#

Maybe candidate quality wasn’t McConnell’s only problem

Senate Minority Leader Mitch McConnell (R-Ky.) would like to make it very clear that it is not Senate Minority Leader Mitch McConnell’s fault that Mitch McConnell will not be Senate majority leader in the upcoming 118th Congress.

Speaking to reporters on Tuesday, McConnell revisited criticism he had made last summer, when a phalanx of Republican Senate candidates were trailing their Democratic opponents in polling.

“We ended up having a candidate quality” challenge, McConnell said, pointing out that he’d been warning about this in advance. “Look at Arizona. Look at New Hampshire, and the challenging situation in Georgia, as well.”

He added: “We had an opportunity to relearn, one more time you have to have quality candidates to win competitive Senate races.” The cause of the low-quality candidates? McConnell wasn’t subtle: “the support of the former president” — that is, Donald Trump — “proved to be very decisive in these primaries,” and candidates like those in the states he mentioned were the result.

It is obviously true that candidates like Herschel Walker — he of the challenging Georgia situation — were not particularly strong on the stump. It is also true that there was a consistent pattern across Senate races in 2022: Incumbents won, and open seats in states that heavily preferred one candidate or the other in 2020 backed the Senate candidate from that party.

In the two swing-state contests without incumbents, Republicans won one and lost one. This pattern is hard to attribute strictly to candidate quality.

Let’s consider the three races McConnell mentioned.

In Arizona, where Blake Masters lost by 5 points, and New Hampshire, where Don Bolduc lost by 9 points, the Republican candidates were taking on Democratic incumbents in states Joe Biden won in 2020. In every place where that combination was in play, the Republican challenger lost.

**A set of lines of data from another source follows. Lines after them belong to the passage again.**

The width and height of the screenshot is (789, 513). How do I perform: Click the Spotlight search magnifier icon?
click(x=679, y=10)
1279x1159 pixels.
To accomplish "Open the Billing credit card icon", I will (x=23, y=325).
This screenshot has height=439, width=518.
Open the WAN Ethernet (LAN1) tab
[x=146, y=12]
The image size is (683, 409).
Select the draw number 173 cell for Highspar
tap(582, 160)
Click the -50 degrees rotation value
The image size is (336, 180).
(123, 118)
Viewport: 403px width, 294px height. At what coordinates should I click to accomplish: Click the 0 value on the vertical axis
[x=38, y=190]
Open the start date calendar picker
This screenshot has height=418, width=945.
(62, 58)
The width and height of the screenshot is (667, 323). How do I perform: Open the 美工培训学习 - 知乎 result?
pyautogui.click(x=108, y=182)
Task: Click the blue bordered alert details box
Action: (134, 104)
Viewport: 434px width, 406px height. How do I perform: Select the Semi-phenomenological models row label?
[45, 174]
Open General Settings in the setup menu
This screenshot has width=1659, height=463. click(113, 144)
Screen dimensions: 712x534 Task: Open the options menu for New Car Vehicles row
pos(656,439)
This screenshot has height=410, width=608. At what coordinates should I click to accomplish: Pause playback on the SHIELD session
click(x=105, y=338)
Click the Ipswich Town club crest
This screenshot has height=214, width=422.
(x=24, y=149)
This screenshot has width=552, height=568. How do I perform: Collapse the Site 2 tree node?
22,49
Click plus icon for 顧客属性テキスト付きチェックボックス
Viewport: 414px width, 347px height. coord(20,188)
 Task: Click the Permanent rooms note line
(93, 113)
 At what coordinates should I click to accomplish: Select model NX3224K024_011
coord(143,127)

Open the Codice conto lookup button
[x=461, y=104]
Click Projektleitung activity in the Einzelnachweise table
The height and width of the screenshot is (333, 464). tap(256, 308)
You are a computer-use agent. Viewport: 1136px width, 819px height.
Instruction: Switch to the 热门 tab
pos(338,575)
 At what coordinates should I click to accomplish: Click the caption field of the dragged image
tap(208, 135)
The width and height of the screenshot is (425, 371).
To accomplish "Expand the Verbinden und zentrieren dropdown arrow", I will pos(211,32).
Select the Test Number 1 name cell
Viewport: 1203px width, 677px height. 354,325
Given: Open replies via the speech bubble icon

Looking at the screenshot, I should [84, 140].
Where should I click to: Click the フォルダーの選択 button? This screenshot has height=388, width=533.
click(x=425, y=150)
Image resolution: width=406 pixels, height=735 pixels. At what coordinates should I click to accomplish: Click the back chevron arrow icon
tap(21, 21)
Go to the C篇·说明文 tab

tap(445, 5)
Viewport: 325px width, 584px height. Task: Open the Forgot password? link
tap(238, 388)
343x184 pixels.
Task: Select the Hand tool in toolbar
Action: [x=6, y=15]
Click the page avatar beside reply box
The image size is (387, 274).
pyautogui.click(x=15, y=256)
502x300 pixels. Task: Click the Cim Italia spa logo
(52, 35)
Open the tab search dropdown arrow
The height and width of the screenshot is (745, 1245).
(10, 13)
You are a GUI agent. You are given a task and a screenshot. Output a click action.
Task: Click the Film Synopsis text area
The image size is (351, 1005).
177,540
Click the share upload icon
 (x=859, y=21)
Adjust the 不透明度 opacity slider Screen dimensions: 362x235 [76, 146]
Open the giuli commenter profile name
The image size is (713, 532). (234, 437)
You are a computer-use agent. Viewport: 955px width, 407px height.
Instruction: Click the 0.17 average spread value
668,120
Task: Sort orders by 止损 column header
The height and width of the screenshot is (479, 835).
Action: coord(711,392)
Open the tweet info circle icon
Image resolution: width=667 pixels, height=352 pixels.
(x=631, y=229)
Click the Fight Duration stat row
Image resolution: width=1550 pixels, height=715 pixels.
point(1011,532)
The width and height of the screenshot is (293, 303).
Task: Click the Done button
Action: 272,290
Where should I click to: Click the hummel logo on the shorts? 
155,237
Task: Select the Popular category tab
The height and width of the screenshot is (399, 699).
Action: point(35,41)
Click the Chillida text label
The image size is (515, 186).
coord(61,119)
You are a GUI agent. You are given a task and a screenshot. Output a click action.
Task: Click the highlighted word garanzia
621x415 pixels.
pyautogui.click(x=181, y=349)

Remember, though, that New Hampshire also voted for Biden by more than 7 points in 2020. So Masters actually underperformed his party’s 2020 presidential outcome much worse than Bolduc did, since the shift in his race was 4.6 points more favorable to the Democrats than the 2020 presidential result, while the shift in Bolduc’s was 1.7 points.

Now compare Bolduc to Joe O’Dea, the Republican candidate who faced off against the Democratic candidate in Colorado. Over the summer, shortly before he was complaining about candidate quality, McConnell dubbed O’Dea the “perfect candidate” for the state. But O’Dea also lost — with his race shifting 1.1 points toward the Democrats relative to 2020.

In other words, O’Dea did about the same relative to the 2020 presidential results as Bolduc did. Despite his being “perfect” and Bolduc being an exemplar of the opposite.

There were 10 Senate races in states that backed Biden or Trump by less than 10 points. Four had Democratic incumbents who won, and four had Republican incumbents who won. In the other two races, in Pennsylvania and Ohio, the results in the Senate race ran to the left of the 2020 presidential results. But since Ohio is redder and the swing smaller, J.D. Vance won his election. Mehmet Oz, in Pennsylvania, lost.

What happened in Ohio is the opposite of what happened in Nevada. There, Adam Laxalt did better than Trump had in 2020, but Nevada was too blue for him to catch Sen. Catherine Cortez Masto (D). He lost by one percentage point.

The third candidate mentioned by McConnell was Walker. He ran even with Sen. Raphael G. Warnock (D-Ga.) in November but lost by a wider margin in a runoff. The chart above shows the runoff margin. Had we used the margin from November, his circle would land just left of the center dividing line. The shift to the left relative to 2020 was smaller in Georgia in November than it was in Ohio, where Vance won, or in Colorado, where O’Dea lost.

You probably know one reason why: Walker was boosted by sharing the November ticket with Gov. Brian Kemp (R), who won reelection easily. Kemp had coattails. But even without Kemp, Walker ran within three points of the incumbent Warnock. That’s substantially closer than Oz, whom McConnell didn’t choose to identify as subpar, did to John Fetterman.

Could different candidates have led to the defeat of Democratic incumbents in swing states? Maybe. But no incumbent lost anywhere. We’re admittedly raising the question here, but the 2022 midterms do seem to have been a moment in which incumbency bore specific advantages.

At the end of the day, it’s understandable why McConnell would like to identify Trump-backed candidates as the party’s weak spot. It is certainly true that candidates like Walker didn’t do the party much good. But the party also had wins in places where they underperformed and losses where they overperformed. They had perfect candidates who did worse than Trump had in 2020.

The problem wasn’t only candidate quality.